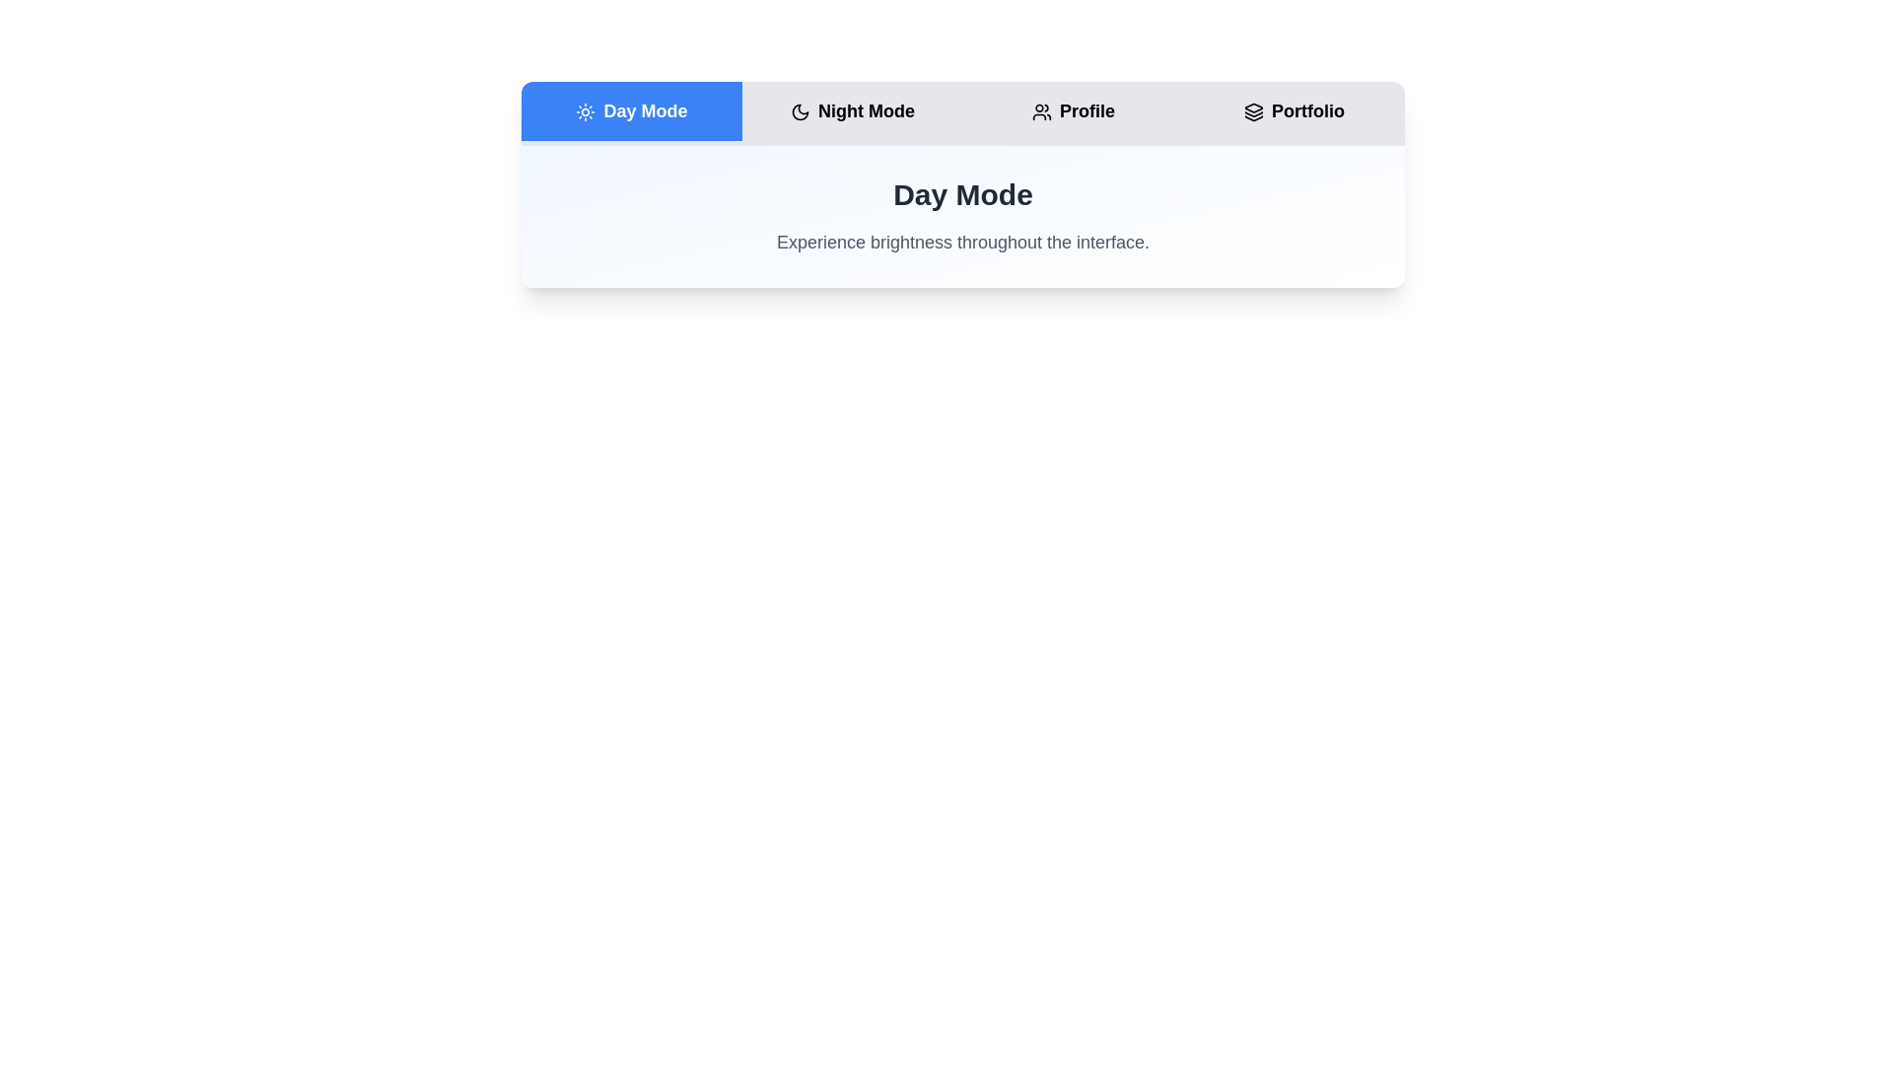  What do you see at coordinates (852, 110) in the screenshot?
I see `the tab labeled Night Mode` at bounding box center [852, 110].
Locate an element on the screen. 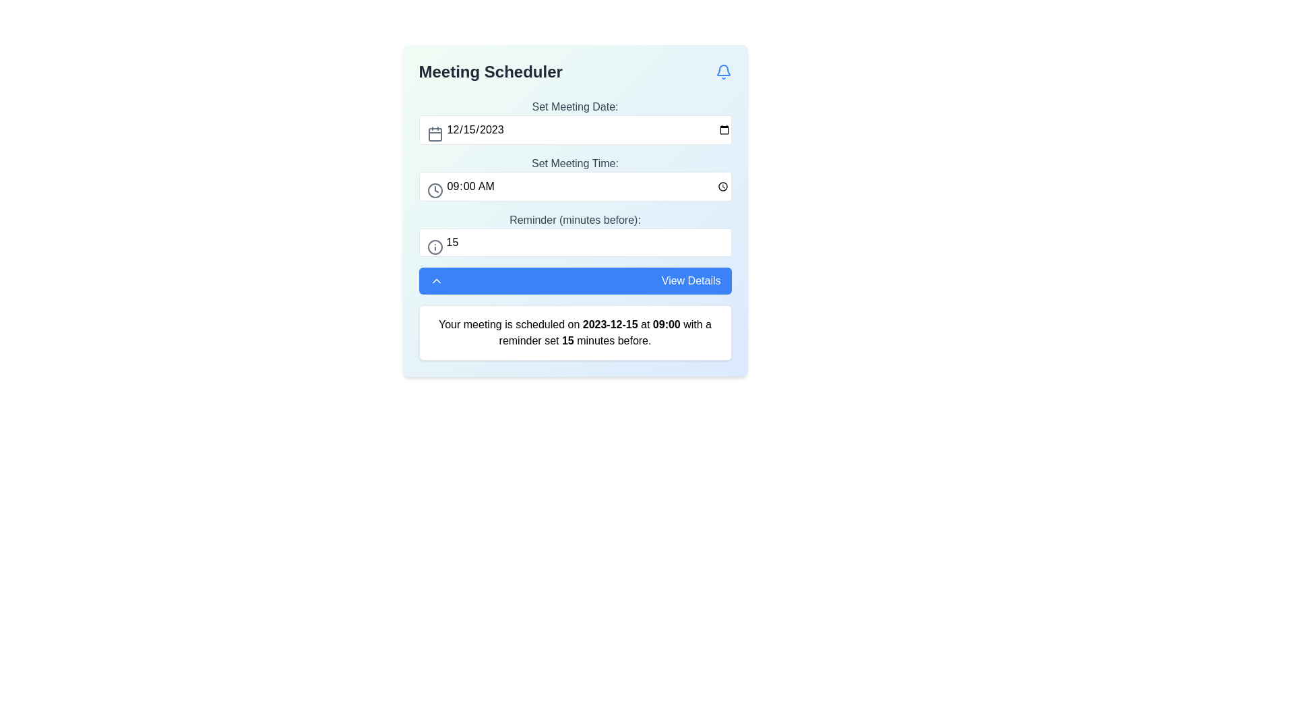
---
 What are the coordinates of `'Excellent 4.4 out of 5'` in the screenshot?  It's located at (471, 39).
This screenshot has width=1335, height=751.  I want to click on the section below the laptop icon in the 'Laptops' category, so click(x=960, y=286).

§ **Given exercise**
Express the items from the line containing "What are the" through the line containing "This screenshot has", both lines included, as a Markdown table with the columns Row and Line, leaving out any blank lines.

§ **Result of the task**
| Row | Line |
|---|---|
| 1 |  What are the coordinates of `'Excellent 4.4 out of 5'` in the screenshot?  It's located at (471, 39). |
| 2 | This screenshot has width=1335, height=751.  I want to click on the section below the laptop icon in the 'Laptops' category, so click(x=960, y=286). |